## YOUR GOAL
Starting at the line that contains "Task: Click the Google logo", repeat each line exactly through the last line of the listing, and repeat nothing else.

## EXERCISE INPUT
════════════════════
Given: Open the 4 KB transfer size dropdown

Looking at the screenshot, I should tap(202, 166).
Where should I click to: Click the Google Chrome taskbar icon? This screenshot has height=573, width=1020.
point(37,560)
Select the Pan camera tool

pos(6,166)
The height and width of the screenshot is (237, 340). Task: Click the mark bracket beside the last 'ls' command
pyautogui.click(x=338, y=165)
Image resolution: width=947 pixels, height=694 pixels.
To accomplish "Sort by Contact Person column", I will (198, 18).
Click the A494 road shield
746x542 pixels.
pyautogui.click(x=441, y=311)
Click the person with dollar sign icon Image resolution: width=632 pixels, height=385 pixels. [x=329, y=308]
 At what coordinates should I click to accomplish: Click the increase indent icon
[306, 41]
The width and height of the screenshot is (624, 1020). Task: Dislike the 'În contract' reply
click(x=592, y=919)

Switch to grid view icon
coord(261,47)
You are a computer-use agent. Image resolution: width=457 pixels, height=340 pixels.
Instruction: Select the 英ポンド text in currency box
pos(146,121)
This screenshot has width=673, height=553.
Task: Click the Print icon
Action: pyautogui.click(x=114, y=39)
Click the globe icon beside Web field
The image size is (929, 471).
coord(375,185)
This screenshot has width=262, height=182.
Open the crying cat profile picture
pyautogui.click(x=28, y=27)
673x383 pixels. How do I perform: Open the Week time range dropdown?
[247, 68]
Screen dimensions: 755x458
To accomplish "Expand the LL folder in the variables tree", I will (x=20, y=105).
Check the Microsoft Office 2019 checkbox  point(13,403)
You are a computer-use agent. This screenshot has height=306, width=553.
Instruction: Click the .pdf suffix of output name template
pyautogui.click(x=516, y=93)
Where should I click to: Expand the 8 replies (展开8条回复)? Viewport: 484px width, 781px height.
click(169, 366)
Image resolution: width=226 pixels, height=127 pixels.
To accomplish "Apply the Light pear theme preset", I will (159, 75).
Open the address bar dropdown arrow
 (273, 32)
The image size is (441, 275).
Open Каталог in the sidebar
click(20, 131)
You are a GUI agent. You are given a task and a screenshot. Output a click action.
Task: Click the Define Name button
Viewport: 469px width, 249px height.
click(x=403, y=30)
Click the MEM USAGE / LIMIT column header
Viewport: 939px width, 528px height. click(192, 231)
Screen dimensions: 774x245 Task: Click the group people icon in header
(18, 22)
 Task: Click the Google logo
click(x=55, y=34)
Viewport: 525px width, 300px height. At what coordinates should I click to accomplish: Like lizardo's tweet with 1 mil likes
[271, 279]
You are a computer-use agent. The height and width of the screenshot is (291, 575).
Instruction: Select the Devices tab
════════════════════
## SOLUTION FOR THIS TASK
 Task: Click the Google logo
click(x=55, y=34)
Viewport: 525px width, 300px height. At what coordinates should I click to accomplish: Like lizardo's tweet with 1 mil likes
[271, 279]
You are a computer-use agent. The height and width of the screenshot is (291, 575).
Instruction: Select the Devices tab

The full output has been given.